Вот это «без кавалеров не бываю» и заставило Льва Николаевича заразительно смеяться. В смехе этом чувствовалась его любовь к дочери.
298
Лучшая тульская гостиница.
Вечером все сидели за чаем. Вошел Лев Николаевич. Я встал, чтобы уступить ему место за столом. Он взял меня за руки и стал усаживать.
— Садитесь, голубчик!.. А мускулы у вас есть?
— Пожалуйте! — Я сделал напряжение.
— Есть! — сказал он, пожав мускулы.
Из разговора за чаем отмечу слова Льва Николаевича по поводу португальской революции.
— Нужна революция, чтобы уничтожилась эта глупость, чтоб сидел какой-то король, без всякой надобности!..
Завтра я собираюсь, воспользовавшись выздоровлением Льва Николаевича, отправиться пешком в путешествие верст за сорок — сначала к Булыгиным в Хатунку, а от
Льва Николаевича я предупредил, что отсутствие мое продлится несколько дней.
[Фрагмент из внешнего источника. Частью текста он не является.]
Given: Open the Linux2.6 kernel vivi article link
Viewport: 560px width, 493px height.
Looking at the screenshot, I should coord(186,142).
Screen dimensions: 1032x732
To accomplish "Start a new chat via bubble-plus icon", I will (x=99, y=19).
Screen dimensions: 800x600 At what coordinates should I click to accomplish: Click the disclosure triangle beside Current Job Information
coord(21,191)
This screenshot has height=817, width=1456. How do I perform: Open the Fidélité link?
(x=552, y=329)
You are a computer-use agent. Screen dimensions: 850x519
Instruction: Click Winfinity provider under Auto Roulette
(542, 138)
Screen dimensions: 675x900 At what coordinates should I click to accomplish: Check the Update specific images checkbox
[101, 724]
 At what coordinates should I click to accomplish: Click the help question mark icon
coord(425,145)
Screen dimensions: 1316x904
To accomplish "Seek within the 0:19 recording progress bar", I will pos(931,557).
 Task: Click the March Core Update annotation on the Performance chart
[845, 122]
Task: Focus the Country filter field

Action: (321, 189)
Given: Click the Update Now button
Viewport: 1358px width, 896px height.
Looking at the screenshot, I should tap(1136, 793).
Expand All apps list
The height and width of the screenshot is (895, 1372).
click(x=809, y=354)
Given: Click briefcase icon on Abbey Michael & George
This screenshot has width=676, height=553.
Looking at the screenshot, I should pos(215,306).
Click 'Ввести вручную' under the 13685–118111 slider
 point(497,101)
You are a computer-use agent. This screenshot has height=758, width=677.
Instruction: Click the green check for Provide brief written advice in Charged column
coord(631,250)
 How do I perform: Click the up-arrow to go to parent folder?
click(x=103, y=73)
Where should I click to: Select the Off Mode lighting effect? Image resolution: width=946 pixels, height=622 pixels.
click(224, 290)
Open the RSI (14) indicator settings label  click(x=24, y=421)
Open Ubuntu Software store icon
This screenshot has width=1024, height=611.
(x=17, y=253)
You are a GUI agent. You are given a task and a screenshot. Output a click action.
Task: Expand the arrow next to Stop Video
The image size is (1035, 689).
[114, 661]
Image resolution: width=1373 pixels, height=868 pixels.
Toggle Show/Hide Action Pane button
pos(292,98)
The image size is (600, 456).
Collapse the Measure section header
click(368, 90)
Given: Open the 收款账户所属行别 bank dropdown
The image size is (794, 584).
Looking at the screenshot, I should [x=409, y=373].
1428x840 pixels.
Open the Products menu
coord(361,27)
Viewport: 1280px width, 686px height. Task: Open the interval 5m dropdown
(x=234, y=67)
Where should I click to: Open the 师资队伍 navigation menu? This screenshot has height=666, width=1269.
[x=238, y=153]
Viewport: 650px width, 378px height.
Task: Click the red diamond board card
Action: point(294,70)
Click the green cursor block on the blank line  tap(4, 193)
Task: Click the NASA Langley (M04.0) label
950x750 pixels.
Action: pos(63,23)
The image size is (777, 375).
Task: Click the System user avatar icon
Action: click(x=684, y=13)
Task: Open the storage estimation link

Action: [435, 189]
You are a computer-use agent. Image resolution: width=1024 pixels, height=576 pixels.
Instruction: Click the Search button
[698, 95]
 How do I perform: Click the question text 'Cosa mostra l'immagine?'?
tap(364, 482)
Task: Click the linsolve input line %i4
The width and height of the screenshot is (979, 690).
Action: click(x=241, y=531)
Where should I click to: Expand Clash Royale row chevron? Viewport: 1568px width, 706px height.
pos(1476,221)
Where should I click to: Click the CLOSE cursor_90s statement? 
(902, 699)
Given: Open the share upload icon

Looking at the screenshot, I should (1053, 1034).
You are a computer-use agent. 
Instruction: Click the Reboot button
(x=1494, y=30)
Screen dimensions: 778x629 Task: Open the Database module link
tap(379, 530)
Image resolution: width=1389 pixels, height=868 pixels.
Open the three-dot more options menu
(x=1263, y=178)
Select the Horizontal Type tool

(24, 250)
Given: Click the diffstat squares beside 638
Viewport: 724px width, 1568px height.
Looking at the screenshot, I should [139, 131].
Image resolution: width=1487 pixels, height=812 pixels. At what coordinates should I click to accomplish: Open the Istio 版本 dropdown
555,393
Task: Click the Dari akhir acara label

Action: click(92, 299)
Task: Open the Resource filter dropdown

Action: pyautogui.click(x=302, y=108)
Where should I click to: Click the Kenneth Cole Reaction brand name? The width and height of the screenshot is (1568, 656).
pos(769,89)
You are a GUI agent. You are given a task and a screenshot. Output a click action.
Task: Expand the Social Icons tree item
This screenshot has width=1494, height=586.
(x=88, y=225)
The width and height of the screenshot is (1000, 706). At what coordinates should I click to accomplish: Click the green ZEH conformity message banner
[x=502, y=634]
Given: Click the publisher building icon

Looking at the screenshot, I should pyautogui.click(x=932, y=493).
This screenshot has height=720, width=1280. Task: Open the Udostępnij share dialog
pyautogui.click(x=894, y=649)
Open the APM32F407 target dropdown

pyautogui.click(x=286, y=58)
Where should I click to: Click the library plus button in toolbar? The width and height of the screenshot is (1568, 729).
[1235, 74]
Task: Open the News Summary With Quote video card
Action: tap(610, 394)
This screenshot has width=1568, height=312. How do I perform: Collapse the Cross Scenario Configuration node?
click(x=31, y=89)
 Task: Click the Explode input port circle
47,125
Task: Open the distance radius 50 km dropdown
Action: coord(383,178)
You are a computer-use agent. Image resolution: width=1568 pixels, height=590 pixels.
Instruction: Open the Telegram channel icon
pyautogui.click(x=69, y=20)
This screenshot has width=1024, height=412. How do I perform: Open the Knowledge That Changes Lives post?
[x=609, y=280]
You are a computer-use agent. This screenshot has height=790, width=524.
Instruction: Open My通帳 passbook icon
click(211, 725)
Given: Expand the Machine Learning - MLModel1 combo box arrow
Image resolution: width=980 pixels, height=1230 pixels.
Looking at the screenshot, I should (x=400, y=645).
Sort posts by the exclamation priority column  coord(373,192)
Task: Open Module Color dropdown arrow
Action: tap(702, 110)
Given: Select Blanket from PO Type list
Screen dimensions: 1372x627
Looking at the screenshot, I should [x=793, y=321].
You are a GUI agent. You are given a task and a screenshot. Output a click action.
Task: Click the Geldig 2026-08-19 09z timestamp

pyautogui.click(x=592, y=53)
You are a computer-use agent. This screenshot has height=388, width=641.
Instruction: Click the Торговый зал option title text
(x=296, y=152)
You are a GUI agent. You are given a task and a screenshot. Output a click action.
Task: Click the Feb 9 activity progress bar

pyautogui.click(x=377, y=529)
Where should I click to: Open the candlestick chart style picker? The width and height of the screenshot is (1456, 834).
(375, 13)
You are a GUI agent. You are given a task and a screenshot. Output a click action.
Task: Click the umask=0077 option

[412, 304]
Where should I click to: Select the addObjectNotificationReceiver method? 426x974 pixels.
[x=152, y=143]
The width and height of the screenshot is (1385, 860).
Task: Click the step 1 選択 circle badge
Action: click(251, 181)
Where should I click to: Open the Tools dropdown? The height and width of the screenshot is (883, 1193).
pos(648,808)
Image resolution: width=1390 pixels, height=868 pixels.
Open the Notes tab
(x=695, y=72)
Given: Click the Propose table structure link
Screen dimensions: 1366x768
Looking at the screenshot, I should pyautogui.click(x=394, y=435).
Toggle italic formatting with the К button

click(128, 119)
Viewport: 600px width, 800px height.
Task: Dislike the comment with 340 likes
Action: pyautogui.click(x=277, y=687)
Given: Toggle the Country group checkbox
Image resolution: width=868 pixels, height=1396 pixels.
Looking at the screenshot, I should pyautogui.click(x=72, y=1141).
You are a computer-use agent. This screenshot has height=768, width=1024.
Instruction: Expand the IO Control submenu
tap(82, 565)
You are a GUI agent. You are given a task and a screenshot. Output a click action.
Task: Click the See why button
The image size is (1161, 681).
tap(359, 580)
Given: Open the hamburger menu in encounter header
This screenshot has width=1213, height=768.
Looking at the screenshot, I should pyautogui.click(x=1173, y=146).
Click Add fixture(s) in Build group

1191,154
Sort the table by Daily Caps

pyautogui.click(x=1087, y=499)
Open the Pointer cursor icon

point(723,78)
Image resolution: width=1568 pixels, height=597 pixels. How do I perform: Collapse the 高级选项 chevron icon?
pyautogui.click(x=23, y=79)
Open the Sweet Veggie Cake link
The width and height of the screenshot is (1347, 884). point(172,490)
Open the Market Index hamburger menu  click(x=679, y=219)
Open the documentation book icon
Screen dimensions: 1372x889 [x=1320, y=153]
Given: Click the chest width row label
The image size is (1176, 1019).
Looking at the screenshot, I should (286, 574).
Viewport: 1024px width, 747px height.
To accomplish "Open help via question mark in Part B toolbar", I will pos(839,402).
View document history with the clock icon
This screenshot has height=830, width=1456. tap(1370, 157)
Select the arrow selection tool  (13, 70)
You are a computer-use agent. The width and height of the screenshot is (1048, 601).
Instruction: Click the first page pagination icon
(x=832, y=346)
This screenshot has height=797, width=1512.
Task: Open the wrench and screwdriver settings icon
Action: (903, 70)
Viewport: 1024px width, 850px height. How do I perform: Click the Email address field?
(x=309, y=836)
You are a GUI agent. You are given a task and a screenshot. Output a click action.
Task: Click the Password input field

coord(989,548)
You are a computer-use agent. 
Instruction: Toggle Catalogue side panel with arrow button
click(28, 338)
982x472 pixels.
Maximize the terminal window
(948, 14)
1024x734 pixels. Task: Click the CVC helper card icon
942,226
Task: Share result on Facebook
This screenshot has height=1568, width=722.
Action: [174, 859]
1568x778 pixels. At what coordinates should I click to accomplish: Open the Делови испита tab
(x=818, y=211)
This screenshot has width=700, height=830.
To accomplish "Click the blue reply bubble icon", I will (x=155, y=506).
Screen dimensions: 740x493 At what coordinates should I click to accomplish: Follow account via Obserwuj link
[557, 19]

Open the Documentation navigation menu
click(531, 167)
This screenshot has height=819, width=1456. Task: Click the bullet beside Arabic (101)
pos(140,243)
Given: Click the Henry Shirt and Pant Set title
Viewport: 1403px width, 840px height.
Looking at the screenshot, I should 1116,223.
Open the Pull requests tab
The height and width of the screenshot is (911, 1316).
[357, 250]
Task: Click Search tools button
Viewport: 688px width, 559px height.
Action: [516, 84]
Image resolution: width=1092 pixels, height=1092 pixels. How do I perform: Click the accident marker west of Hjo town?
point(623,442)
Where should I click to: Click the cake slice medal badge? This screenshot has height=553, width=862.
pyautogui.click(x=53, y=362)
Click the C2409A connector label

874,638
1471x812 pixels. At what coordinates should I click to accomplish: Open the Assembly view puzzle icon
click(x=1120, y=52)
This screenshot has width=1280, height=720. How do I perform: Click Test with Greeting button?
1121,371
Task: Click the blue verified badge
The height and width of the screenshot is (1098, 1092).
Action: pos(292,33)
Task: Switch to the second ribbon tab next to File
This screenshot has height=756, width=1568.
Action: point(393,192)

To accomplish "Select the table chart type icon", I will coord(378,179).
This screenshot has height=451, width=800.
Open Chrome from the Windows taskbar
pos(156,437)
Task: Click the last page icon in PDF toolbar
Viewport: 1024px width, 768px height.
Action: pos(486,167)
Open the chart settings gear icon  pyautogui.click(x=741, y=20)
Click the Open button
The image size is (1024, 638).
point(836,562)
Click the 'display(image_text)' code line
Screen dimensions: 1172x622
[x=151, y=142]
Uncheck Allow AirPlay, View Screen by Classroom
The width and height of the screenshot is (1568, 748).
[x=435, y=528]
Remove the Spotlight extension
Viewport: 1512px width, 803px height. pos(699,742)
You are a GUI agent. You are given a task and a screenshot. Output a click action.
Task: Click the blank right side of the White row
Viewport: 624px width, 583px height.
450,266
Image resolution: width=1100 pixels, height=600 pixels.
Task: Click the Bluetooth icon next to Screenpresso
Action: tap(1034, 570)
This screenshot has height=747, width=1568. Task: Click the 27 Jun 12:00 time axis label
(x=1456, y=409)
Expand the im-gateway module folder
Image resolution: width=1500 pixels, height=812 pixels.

После четырехдневного отсутствия пришел в Ясную.
Там — писатель И. Ф. Наживин и жена Ильи Львовича с дочкой, восьмилетней девочкой.
— А, вот он! — встретил меня Лев Николаевич. — Вы не знаете Наживина?
И он представил меня гостю.
Говорили сидя в столовой. Все позавтракали уже. Верхом Лев Николаевич не поехал ввиду гололедицы. Особенно оживленный разговор был вечером за чаем.
Лев Николаевич спросил у Наживина, что он пишет. Тот ответил, что последнее время работает над рассказами для детей.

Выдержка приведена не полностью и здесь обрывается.